Pennsylvania is Shrinking

DECEMBER 21, 2016 | by ELIZABETH STELLE

For the first time in 31 years, Pennsylvania's population is shrinking. The Census Bureau reports Pennsylvania’s total population fell by more than 7,600 last year. In state-to-state migration, one Pennsylvanian left the commonwealth every 11.5 minutes—that's a loss of 46,000 from July 2015 to July 2016.

Nationwide, Pennsylvania is an outlier. We are one of just eight states that lost population. In contrast, many states seeing population growth—including Texas, Florida, North Carolina, Nevada, and Idaho—have lower tax burdens than the commonwealth.

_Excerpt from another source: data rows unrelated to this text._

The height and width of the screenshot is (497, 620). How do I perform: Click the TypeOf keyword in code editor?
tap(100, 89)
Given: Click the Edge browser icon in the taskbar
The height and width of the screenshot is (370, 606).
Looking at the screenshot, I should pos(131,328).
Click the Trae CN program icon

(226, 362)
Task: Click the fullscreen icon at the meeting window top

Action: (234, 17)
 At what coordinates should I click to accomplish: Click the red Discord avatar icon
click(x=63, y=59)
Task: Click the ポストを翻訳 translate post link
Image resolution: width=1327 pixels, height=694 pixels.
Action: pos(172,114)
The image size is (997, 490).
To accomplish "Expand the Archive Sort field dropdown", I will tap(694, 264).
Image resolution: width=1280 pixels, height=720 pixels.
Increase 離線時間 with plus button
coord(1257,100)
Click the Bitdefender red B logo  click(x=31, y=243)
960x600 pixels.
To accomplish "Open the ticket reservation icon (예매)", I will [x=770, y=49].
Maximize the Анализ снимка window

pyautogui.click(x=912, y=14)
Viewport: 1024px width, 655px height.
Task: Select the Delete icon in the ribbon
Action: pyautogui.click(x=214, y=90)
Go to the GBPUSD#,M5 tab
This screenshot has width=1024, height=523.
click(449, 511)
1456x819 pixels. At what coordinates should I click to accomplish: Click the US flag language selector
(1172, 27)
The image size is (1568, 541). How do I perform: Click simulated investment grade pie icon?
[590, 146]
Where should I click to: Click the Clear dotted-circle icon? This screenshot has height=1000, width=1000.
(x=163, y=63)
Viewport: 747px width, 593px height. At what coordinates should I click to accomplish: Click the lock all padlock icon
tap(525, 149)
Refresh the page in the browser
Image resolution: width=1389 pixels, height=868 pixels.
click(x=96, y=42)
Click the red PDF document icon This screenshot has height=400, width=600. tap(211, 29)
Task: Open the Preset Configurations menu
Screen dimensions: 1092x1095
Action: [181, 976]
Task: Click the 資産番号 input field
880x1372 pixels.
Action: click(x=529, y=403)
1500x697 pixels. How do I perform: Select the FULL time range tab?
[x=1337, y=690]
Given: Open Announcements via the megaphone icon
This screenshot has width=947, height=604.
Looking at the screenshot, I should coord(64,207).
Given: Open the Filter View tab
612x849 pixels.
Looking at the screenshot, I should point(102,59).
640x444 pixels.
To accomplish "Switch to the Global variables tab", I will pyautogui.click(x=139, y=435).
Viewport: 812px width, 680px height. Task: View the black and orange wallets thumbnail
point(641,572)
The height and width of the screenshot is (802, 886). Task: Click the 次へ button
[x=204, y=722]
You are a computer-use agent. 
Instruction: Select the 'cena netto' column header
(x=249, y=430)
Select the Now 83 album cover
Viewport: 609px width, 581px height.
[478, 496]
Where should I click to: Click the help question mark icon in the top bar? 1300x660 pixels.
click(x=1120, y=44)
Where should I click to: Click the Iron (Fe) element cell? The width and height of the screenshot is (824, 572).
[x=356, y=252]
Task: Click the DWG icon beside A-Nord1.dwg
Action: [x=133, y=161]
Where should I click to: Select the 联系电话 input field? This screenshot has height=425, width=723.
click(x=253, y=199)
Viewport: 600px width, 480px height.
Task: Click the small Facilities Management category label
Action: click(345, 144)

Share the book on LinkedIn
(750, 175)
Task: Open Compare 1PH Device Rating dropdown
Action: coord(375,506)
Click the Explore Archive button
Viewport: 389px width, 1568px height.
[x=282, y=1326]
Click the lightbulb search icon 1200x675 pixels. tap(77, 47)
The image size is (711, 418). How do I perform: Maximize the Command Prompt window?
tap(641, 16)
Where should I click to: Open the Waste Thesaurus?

A Gallup poll conducted last year found residents in states with higher state and local tax burdens are more likely to want to leave than those in lower-tax states.

Lower taxes starts with limiting government spending. Had Harrisburg limited spending growth to inflation and population since 2000, Pennsylvanians would be saving nearly $22.2 billion in taxes, or $6,952 per family of four.

The Census numbers give further credence to Governor Wolf's efforts to find cost-savings and House Majority Leader Reed's interest in reevaluating how the state delivers services.

Without bold steps to spend responsibly and lighten the tax burden, we'll continue to see fellow Pennsylvanians flee to friendlier tax climates.